Setting the pace, meanwhile, would be James Hunt in the #11 McLaren, with the Brit having a trouble free morning en-route to a 1:18.52. That was enough to beat Championship leader Lauda by over three tenths of a second, although the Austrian was battling against his badly bruised ribs. Indeed, such was Lauda's lack of personal manoeuvrability, that the mechanics had to lift the top half of the monocoque off the car to allow the Austrian to climb out of the cockpit.
Other highlights in the first session would be the performance of the new Tyrrell P34 which, in the hands of Patrick Depailler was up in fifth place and demonstrating phenomenal front-end grip. Also looking surprisingly strong was Gunnar Nilsson in the new-for-1976 Lotus 77, with the young Swede a full second faster than American ace teammate Mario Andretti. Jacques Laffite, meanwhile, was completing some metronomic laps in the Ligier-Matra, recording a 1:19.39 in the middle of a 54 lap run, while Carlos Pace finally had some decent timed running in the Brabham-Alfa Romeo.
The second session on Friday was reduced to a single hour, although that fact did not deter Tom Pryce from completing 32 tours around Jarama, albeit without any real evidence of quick pace. Another man counting up laps was Hoffmann, although his were limited to his pit garage as he paced around on foot as his new Cosworth engine refused to fire. Another man left to walk around Jarama, albeit only for a few yards, was Pace, whose clean running came to an end in some Alfa branded smoke, moments before Carlos Reutemann wrote off his car in the catch fencing after a mistake. They would share the spare Brabham until Pace's engine was changed.
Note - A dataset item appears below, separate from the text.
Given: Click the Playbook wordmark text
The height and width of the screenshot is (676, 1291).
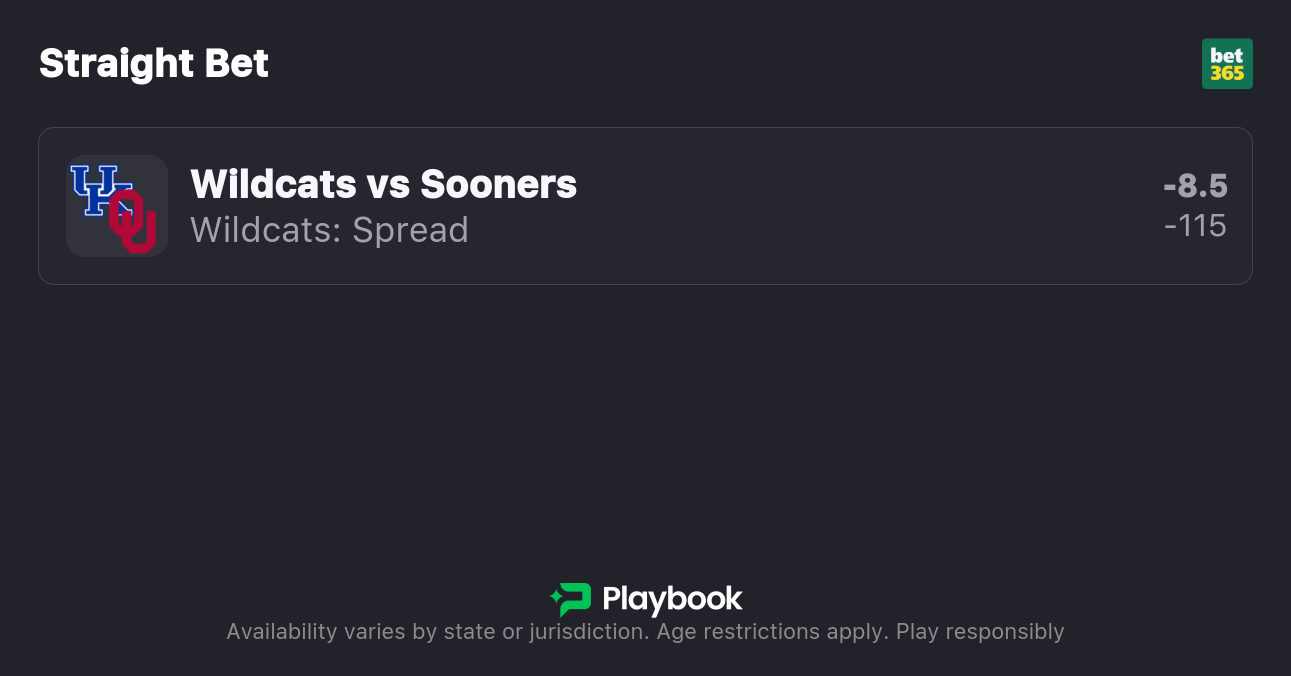Looking at the screenshot, I should tap(672, 599).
Away from the mechanical dramas and Hunt was still leading the charge, unable to beat his time from the morning but still fast enough to hold provisional pole. Lauda was still battling his ribs, while Hunt's teammate Jochen Mass moved into the top five after a change of gearbox during the lunch break. Chris Amon was another running stronger after the break, up among the midfield runners in the new Ensign, while Wolf-Williams, Shadow and Surtees found themselves in the scrap to qualify for the race.
Saturday's running would be restricted to a single session in the afternoon as per the FIA's new rules, although the "untimed" morning session would drag on far longer than anyone expected. The source of these delays would almost exclusively be the Fittipaldi team, as Hoffmann's new engine expired after a single lap, while ex-Champion Emerson Fittipaldi wiped out a large amount of catch fencing after a rare mistake. The only other time eating incident of the morning involved Vittorio Brambilla, who beached himself in the gravel at turn one after experimenting with his braking point.
Into the final session of qualifying and with no improvements coming from the fight for pole, leaving Hunt and Lauda on the front row, the afternoon was all about the fight to qualify. Star of that particular battle would be Larry Perkins in his "Boro", with the Aussie setting his best time of the weekend to sneak into twenty-fourth, the final qualifying spot. Out therefore went Brett Lunger, Loris Kessel, Emilio Zapico, Emilio de Villota, Harald Ertl and, unsurprisingly, Hoffmann, who recorded just three laps in two days.
As the battle to simply qualify stole the show there were to be some intriguing changes in the middle of the pack. The best of these would be Depailler, who leapt into third in the six-wheeled P34, lapping a full second faster than teammate Jody Scheckter in the more conventional Tyrrell 007. Amon, meanwhile, caused a stir by breaching the top ten in the new Ensign, while Laffite record a terrific total of 142 laps in the Ligier-Matra across the two days, despite the fact that the race was only to run for 75.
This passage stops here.